*WORK ITEM*: With pictures left out, only the lines from the one containing "The height and" through the end of the records should be reproduced exactly, please.

*PROVIDED DATA*:
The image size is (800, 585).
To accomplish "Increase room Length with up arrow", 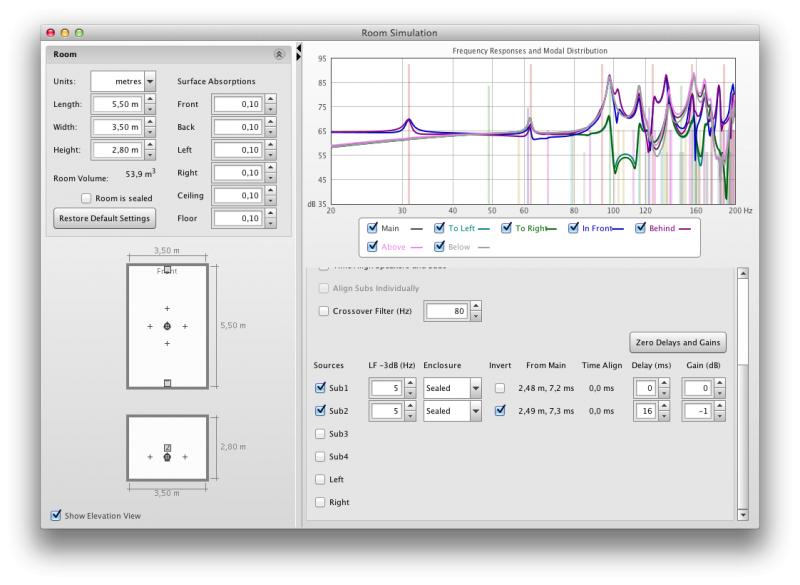I will (x=150, y=99).
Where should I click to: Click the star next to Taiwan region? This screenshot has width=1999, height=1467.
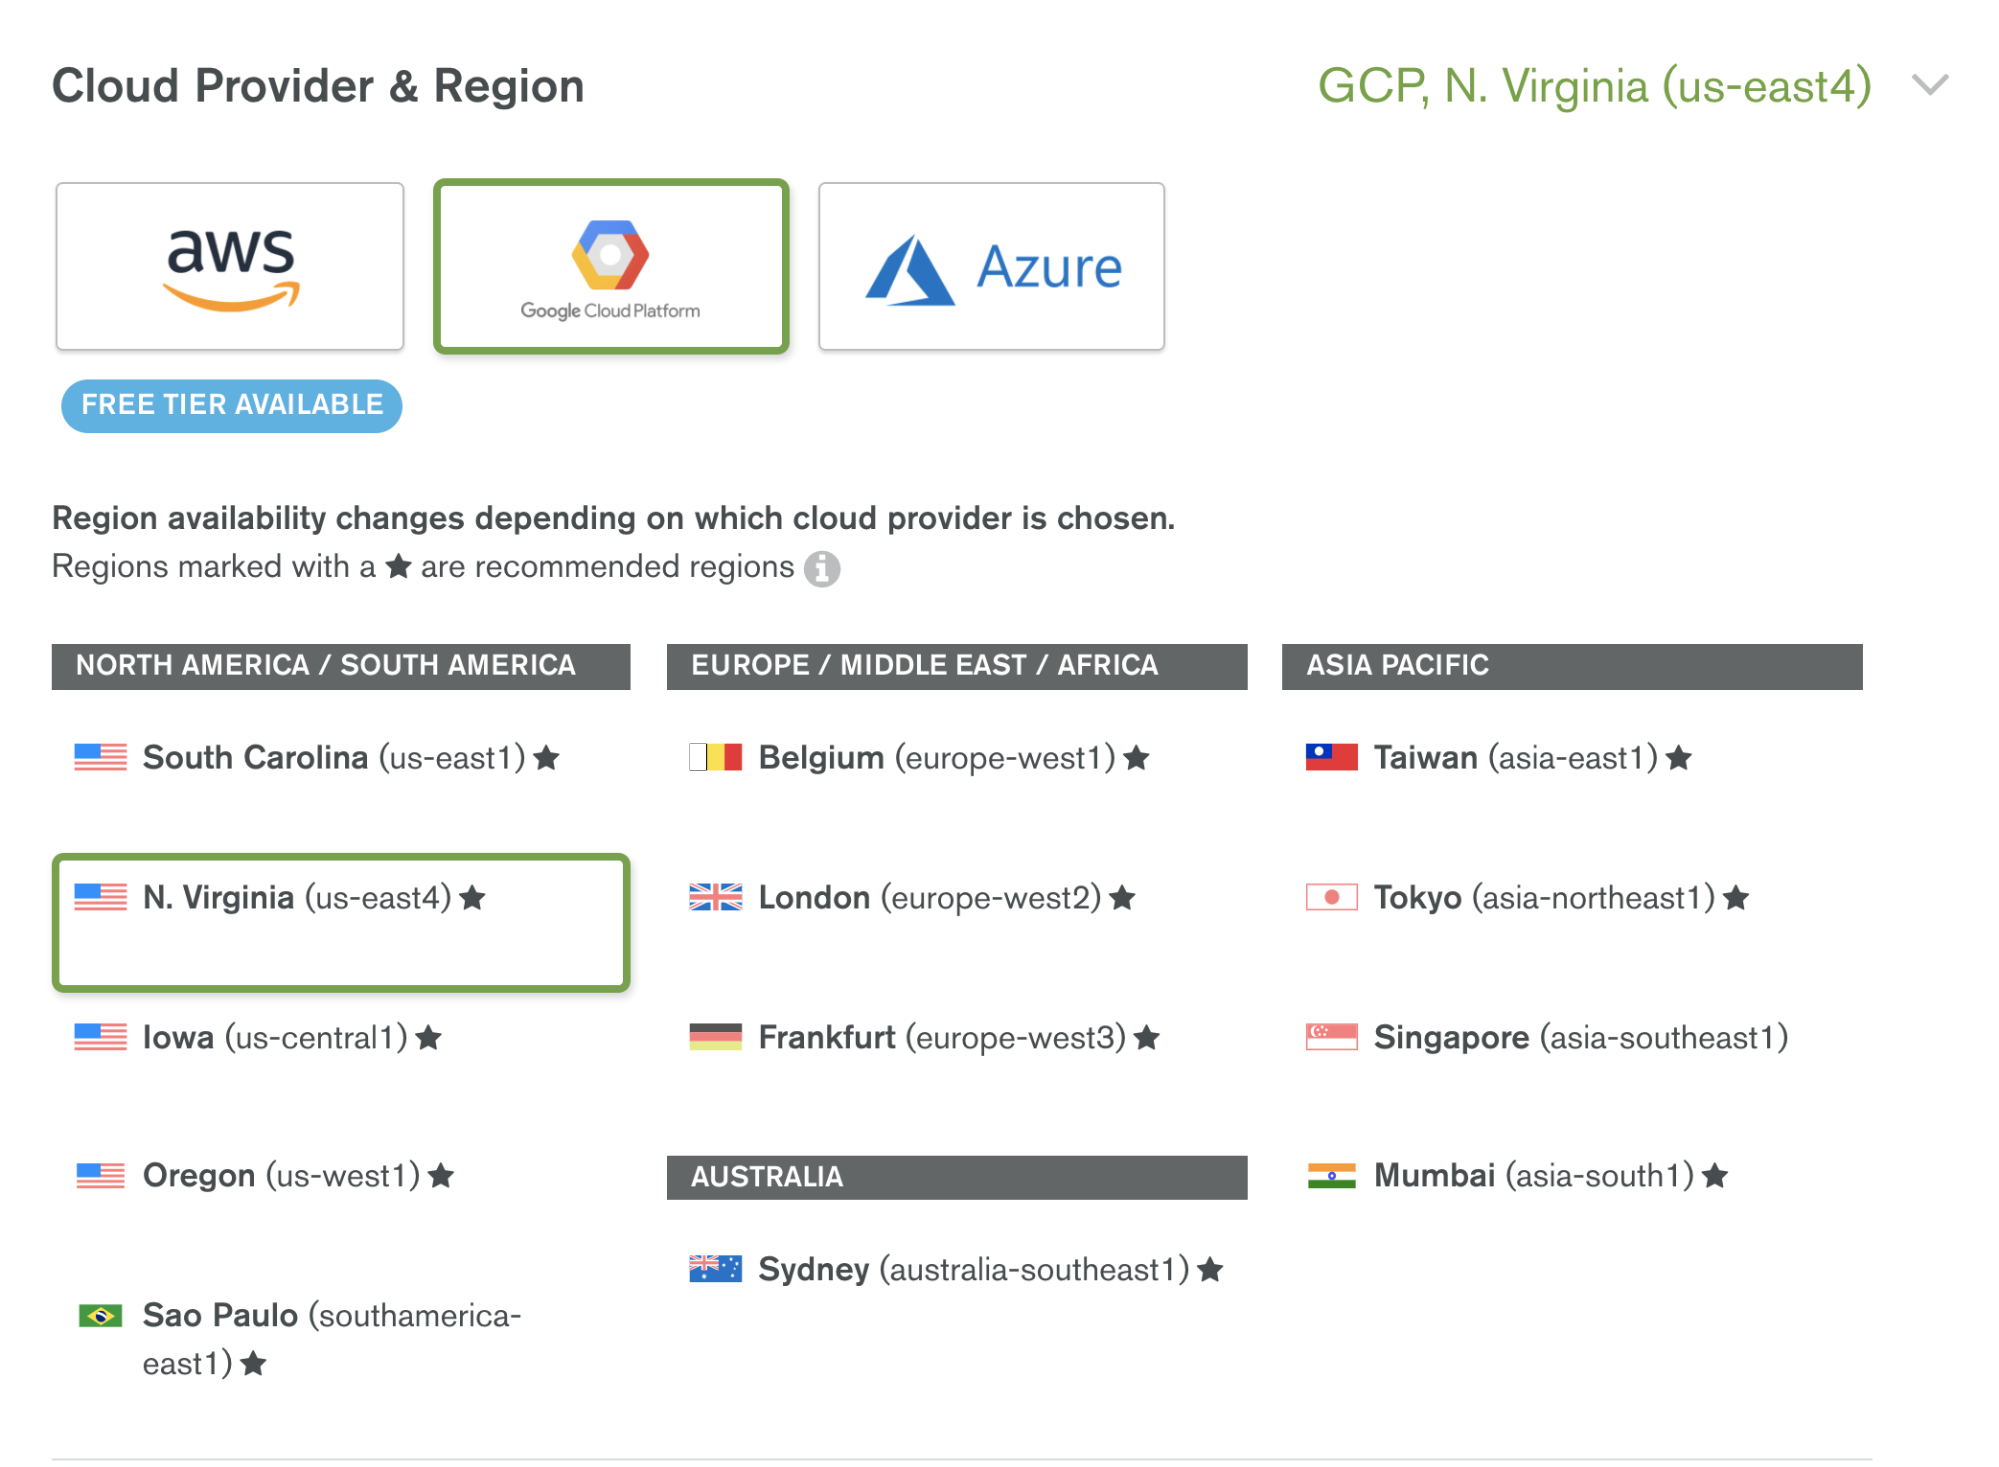click(1679, 758)
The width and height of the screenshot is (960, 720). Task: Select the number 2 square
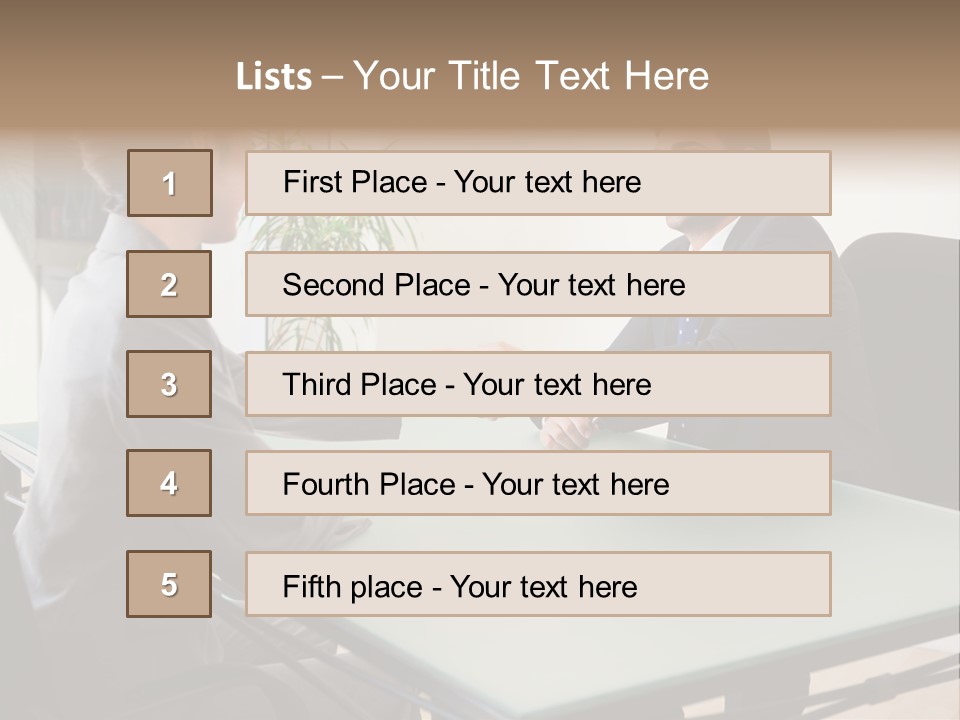169,284
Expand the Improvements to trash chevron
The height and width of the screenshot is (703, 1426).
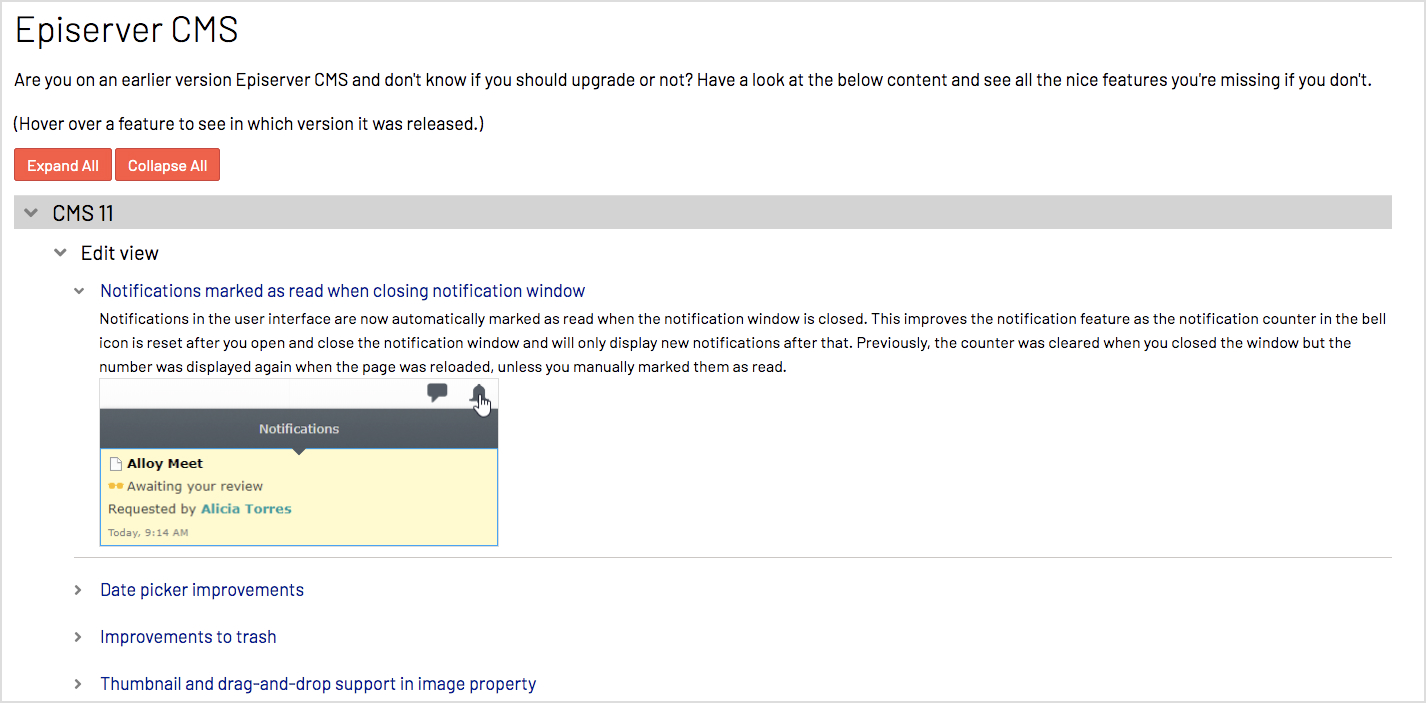pos(79,637)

*RESPONSE*:
The height and width of the screenshot is (703, 1426).
pos(79,637)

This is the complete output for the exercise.